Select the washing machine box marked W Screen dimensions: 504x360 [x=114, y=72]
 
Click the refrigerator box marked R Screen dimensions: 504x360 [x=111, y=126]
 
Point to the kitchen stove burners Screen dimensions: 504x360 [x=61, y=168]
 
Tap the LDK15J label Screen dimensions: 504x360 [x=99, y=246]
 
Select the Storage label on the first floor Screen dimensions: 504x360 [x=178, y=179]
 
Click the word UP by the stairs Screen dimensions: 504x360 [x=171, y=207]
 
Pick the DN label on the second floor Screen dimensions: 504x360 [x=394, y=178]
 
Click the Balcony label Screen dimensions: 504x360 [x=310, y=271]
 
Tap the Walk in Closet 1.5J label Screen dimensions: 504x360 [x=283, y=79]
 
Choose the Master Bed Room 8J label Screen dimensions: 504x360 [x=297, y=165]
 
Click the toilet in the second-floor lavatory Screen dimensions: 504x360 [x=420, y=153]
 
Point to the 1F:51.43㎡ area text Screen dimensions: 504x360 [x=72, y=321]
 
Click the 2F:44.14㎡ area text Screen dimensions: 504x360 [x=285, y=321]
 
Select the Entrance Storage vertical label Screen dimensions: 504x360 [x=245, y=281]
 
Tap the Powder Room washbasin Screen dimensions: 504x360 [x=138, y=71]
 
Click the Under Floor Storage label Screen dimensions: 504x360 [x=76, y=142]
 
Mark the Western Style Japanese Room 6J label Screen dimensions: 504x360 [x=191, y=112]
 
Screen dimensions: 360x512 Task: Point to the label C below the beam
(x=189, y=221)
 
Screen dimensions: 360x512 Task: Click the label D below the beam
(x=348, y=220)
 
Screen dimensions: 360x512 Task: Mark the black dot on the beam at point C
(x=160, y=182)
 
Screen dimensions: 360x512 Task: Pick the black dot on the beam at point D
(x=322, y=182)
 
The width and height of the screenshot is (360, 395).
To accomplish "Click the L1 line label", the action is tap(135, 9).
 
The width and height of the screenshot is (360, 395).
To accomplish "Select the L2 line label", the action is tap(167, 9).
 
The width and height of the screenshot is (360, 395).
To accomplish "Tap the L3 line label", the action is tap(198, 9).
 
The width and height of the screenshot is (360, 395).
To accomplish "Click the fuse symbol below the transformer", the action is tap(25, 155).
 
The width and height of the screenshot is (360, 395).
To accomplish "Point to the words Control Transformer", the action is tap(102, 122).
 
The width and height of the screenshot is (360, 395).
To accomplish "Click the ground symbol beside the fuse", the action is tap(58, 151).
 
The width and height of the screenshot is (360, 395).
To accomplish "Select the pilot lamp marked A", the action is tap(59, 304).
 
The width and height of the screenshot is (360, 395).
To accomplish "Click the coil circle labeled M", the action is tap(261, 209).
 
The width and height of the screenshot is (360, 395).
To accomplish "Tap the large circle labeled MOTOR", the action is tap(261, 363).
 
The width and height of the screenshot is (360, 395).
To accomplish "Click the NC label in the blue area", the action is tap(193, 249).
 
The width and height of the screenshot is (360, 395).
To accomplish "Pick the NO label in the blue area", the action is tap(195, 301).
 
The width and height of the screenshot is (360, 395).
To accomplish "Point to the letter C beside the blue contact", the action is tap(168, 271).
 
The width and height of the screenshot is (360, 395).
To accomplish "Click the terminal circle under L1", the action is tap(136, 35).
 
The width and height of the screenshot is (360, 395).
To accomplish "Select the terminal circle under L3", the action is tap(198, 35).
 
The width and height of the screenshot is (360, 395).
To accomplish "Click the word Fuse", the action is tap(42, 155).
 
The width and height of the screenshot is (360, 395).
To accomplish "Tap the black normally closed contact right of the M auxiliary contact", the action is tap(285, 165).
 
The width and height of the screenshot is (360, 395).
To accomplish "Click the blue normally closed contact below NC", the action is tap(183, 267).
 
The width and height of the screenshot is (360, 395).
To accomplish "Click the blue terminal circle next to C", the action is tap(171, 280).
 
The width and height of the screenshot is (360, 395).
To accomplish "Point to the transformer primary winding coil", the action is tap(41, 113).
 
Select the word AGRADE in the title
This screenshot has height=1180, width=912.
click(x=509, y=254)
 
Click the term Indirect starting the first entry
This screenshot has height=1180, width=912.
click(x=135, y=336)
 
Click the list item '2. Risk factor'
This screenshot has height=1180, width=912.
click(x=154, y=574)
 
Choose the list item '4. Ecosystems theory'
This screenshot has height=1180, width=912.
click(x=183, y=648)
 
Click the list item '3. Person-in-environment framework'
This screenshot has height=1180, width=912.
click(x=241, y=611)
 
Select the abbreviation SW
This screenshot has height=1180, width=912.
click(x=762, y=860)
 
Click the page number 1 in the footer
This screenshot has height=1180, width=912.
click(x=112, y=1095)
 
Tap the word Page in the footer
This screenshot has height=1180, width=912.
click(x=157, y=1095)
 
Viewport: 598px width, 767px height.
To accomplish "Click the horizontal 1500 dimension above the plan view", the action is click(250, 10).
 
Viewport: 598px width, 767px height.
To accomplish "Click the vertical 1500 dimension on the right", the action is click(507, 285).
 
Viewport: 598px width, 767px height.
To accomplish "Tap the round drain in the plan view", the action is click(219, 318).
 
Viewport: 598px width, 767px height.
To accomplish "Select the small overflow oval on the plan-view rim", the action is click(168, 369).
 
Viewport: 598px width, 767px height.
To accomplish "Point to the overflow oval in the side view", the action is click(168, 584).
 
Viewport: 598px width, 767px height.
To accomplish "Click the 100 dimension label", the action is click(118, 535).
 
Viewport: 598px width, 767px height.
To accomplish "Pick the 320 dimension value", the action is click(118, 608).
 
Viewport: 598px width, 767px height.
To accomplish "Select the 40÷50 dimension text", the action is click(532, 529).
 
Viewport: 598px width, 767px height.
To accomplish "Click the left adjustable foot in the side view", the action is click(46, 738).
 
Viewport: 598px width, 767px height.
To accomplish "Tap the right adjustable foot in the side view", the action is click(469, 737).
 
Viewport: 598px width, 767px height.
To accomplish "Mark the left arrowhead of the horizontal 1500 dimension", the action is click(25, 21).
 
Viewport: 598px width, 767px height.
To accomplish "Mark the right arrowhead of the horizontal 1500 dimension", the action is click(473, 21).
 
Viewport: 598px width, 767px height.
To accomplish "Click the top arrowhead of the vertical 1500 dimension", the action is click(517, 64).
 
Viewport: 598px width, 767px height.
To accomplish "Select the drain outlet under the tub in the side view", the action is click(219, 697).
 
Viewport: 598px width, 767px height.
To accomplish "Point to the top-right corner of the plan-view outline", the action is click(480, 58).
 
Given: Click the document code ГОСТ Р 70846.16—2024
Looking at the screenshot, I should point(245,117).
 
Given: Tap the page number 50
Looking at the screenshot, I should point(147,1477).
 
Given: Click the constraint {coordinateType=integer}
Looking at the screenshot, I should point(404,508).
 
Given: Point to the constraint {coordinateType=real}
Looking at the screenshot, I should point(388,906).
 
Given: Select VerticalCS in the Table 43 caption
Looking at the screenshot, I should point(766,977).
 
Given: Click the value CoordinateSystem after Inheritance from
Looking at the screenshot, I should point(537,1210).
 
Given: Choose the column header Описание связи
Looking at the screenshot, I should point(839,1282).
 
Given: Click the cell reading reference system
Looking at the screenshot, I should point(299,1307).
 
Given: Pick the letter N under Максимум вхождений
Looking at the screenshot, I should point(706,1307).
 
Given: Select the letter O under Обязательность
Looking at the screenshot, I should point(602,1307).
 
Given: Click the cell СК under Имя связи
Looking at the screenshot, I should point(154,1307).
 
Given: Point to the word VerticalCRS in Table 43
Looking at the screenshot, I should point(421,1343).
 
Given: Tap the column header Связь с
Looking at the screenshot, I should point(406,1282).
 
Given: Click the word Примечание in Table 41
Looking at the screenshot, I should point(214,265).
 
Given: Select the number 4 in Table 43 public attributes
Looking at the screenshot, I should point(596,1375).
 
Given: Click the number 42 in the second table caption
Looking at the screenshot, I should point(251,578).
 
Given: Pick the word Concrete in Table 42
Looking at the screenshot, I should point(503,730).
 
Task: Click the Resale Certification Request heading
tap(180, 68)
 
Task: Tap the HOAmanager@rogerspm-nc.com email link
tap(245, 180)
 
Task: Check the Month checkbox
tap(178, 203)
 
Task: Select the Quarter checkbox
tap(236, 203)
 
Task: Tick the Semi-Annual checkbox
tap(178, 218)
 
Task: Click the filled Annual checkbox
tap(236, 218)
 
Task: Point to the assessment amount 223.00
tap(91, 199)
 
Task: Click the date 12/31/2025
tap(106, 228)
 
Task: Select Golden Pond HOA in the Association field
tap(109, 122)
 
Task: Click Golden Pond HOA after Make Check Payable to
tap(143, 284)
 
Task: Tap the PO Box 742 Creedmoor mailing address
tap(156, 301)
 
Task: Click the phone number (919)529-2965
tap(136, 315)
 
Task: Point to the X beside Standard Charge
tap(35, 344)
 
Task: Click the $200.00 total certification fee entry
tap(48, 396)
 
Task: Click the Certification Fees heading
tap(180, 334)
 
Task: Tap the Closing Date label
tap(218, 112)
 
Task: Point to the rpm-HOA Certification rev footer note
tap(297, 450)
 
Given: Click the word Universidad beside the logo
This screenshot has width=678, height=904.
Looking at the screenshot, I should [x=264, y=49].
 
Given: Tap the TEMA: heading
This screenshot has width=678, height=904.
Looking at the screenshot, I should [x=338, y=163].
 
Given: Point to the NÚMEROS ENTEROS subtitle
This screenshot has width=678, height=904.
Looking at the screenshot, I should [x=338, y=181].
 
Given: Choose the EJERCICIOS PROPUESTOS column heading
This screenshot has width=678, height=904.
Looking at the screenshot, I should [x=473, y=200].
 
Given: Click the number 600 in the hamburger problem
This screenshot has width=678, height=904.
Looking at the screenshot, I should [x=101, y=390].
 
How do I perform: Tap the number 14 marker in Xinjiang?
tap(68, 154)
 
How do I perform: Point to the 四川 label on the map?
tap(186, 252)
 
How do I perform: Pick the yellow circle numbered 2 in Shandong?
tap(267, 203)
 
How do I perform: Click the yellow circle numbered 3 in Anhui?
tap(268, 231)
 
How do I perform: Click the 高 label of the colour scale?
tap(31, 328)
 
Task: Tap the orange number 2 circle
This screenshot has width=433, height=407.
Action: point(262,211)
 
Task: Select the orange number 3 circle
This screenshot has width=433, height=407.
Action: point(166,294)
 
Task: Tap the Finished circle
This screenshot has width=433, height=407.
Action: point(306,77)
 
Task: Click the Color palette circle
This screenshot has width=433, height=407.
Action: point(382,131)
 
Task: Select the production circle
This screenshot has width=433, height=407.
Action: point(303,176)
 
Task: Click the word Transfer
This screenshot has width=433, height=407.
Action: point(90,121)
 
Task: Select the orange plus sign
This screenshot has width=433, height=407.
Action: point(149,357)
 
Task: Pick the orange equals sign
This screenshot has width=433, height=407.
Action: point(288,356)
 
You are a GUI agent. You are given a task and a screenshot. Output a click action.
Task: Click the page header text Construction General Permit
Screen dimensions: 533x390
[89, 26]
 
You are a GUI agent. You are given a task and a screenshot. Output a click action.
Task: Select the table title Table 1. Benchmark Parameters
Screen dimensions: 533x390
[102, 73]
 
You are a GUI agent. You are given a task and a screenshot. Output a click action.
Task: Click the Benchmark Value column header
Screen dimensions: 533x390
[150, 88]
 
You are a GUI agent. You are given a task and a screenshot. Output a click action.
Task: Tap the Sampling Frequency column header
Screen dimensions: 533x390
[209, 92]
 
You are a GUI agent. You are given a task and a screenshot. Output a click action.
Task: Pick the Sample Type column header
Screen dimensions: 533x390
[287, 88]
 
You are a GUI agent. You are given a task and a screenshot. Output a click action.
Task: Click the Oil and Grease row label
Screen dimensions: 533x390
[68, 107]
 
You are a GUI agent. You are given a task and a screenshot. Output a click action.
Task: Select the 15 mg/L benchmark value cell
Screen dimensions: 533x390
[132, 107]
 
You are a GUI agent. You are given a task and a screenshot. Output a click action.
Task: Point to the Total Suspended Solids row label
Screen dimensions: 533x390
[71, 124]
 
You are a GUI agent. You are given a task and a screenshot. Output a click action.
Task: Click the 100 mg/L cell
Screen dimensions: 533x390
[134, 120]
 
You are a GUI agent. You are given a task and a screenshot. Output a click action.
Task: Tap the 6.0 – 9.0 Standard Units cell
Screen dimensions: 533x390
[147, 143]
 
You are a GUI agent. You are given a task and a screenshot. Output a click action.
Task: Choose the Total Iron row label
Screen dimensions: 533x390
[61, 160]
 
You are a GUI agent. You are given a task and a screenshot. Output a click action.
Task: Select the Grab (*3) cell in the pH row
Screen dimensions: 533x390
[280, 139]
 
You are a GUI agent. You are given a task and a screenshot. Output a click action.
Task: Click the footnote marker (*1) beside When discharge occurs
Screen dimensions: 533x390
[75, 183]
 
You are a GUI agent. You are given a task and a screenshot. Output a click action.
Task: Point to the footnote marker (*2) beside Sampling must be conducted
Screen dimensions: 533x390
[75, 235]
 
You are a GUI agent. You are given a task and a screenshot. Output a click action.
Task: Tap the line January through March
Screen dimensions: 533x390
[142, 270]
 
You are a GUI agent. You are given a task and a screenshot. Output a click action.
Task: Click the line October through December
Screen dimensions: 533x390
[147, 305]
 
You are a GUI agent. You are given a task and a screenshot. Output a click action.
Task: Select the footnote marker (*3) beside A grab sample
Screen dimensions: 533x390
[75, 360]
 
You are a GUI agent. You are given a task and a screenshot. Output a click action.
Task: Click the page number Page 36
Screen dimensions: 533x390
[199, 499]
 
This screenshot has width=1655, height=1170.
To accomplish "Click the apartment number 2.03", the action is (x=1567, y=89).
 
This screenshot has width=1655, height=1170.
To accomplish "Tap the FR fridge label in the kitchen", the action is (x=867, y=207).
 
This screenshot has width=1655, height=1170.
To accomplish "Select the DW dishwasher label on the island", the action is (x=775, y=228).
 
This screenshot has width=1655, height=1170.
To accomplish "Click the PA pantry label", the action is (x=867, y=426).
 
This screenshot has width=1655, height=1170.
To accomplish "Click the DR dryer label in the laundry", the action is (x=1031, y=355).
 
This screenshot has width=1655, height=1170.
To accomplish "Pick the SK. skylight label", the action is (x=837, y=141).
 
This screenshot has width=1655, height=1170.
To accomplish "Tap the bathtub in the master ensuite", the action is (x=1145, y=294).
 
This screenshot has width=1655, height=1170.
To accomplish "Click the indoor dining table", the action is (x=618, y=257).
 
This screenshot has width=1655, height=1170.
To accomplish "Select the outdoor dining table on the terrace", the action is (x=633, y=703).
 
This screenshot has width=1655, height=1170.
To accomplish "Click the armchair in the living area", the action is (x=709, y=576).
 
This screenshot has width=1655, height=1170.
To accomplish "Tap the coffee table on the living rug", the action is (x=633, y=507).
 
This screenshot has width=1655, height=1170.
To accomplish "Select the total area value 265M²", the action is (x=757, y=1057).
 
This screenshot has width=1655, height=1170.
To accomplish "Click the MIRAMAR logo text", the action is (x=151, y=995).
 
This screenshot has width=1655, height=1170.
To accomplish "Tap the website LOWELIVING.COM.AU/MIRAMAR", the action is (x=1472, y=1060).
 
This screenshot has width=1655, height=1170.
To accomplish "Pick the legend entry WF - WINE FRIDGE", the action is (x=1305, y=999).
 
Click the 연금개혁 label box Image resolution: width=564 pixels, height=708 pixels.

## Exercise prompt
Arrange the records above, from their first line through the line containing "(x=322, y=182)", as a JSON list of strings with one string per line and blank lines omitted.

## Final result
[
  "Select the washing machine box marked W Screen dimensions: 504x360 [x=114, y=72]",
  "Click the refrigerator box marked R Screen dimensions: 504x360 [x=111, y=126]",
  "Point to the kitchen stove burners Screen dimensions: 504x360 [x=61, y=168]",
  "Tap the LDK15J label Screen dimensions: 504x360 [x=99, y=246]",
  "Select the Storage label on the first floor Screen dimensions: 504x360 [x=178, y=179]",
  "Click the word UP by the stairs Screen dimensions: 504x360 [x=171, y=207]",
  "Pick the DN label on the second floor Screen dimensions: 504x360 [x=394, y=178]",
  "Click the Balcony label Screen dimensions: 504x360 [x=310, y=271]",
  "Tap the Walk in Closet 1.5J label Screen dimensions: 504x360 [x=283, y=79]",
  "Choose the Master Bed Room 8J label Screen dimensions: 504x360 [x=297, y=165]",
  "Click the toilet in the second-floor lavatory Screen dimensions: 504x360 [x=420, y=153]",
  "Point to the 1F:51.43㎡ area text Screen dimensions: 504x360 [x=72, y=321]",
  "Click the 2F:44.14㎡ area text Screen dimensions: 504x360 [x=285, y=321]",
  "Select the Entrance Storage vertical label Screen dimensions: 504x360 [x=245, y=281]",
  "Tap the Powder Room washbasin Screen dimensions: 504x360 [x=138, y=71]",
  "Click the Under Floor Storage label Screen dimensions: 504x360 [x=76, y=142]",
  "Mark the Western Style Japanese Room 6J label Screen dimensions: 504x360 [x=191, y=112]",
  "Screen dimensions: 360x512 Task: Point to the label C below the beam",
  "(x=189, y=221)",
  "Screen dimensions: 360x512 Task: Click the label D below the beam",
  "(x=348, y=220)",
  "Screen dimensions: 360x512 Task: Mark the black dot on the beam at point C",
  "(x=160, y=182)",
  "Screen dimensions: 360x512 Task: Pick the black dot on the beam at point D",
  "(x=322, y=182)"
]